Often, people with personality disorders (pwPD's) believe that something outside themselves will bring them the feelings inside themselves that they want. They have an external locus of control and don't perceive themselves as in control of their lives, choices, and the things that happen to them. For some pwPDs, that can look like "if we just lived in a bigger house" they'd "finally be happy", or if they just had a different romantic partner who was more giving, or... if they had a different body, or body part, or appearance on the outside, they'd finally be "their real self" on the inside.
PD's impact one's very sense of being a self that can make decisions and choices. pwPD's may often have a mindset of "things just happen to me", versus "I can make choices that can put me on a better trajectory".
All that being said doesn't change the agony your family is going through, trying to support someone who is desperately looking for peace coming from external sources. Plus, there's the added level of "ansognosia" (which I'm using in a layman's fashion here, not technical or diagnostic). This really summed it up for me:
rages with constant cries of "I need to die" and "I want to kill myself."

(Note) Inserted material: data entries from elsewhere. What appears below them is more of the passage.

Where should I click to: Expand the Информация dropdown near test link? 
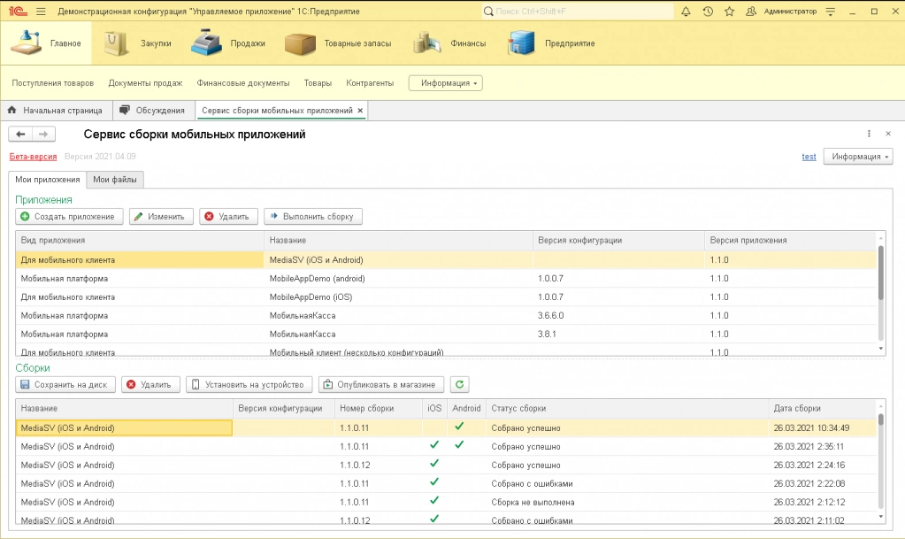pos(858,157)
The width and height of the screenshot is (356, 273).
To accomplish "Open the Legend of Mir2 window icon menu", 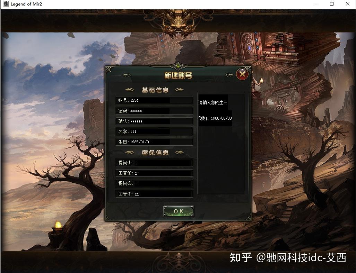I will [6, 4].
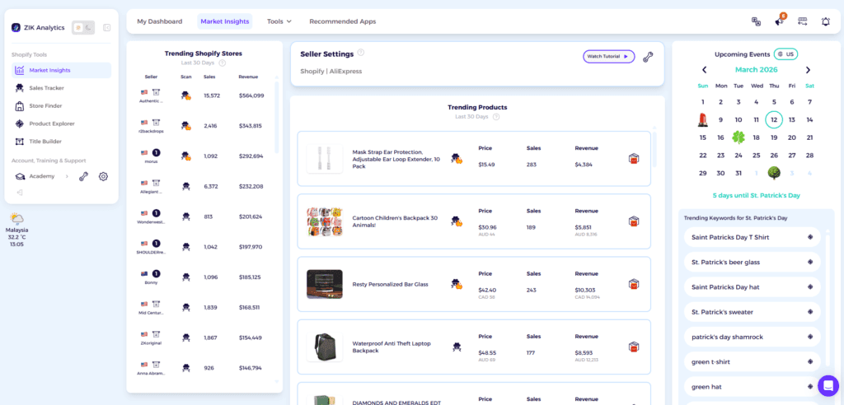Image resolution: width=844 pixels, height=405 pixels.
Task: Expand the Tools dropdown menu
Action: [279, 21]
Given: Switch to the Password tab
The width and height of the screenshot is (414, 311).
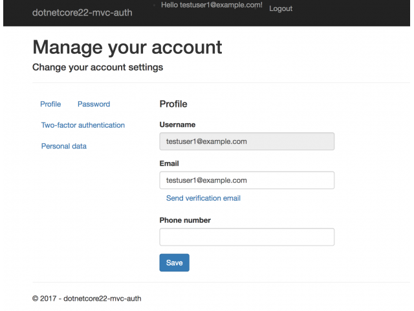Looking at the screenshot, I should click(x=94, y=104).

he's 19 and doesn't think he has any issues
That your child can both say "I need to die" and have weapons and a date on the calendar, and (probably almost in the same breath) say "There's nothing wrong with me" speaks to a profound lack of insight that is so challenging to deal with. As I'm sure you're aware, trying to convince someone like that that Yes, there IS something going on... well, it probably doesn't go smoothly.
I also want to comment that I understand how transgender issues can be pretty hot-button. My personal perspective is that there's no "one right way" to deal with a child who identifies as trans, and there can be a lot of "parent shaming" if you're not "doing it" in the mainstream way. As an individual I welcome you to be real, be you, have your own values, and love your child in your own way, even if it "looks wrong" or "people don't agree". Because it has to do with identity, and pwPD's lack a developed sense of individual self, I do have my suspicions that exploring identity in that profound way beyond just "well I'm a goth now" can happen with people who don't understand boundaries, have porous boundaries, lack a defined sense of self, etc. Just my 2cents as an individual.
OK, again, all that being said, you are really in the right place. There are members here who have learned and implemented some new tools and skills for managing these most-challenging relationships. The skills may not be intuitive, but can change the dynamic between you and your child and bring some more peace and space to your family.
That was a lot about me...
Whenever you're ready, feel free to share more about your situation -- I'm curious if your 19 year old targets your daughter? You're right to notice that she feels scared and unsafe, and to think that that's not acceptable.
I also commend you for working to stay together with your husband. A united parental front, and support between you and your H for each other, will be huge in this process. Do either or both of you have a therapist?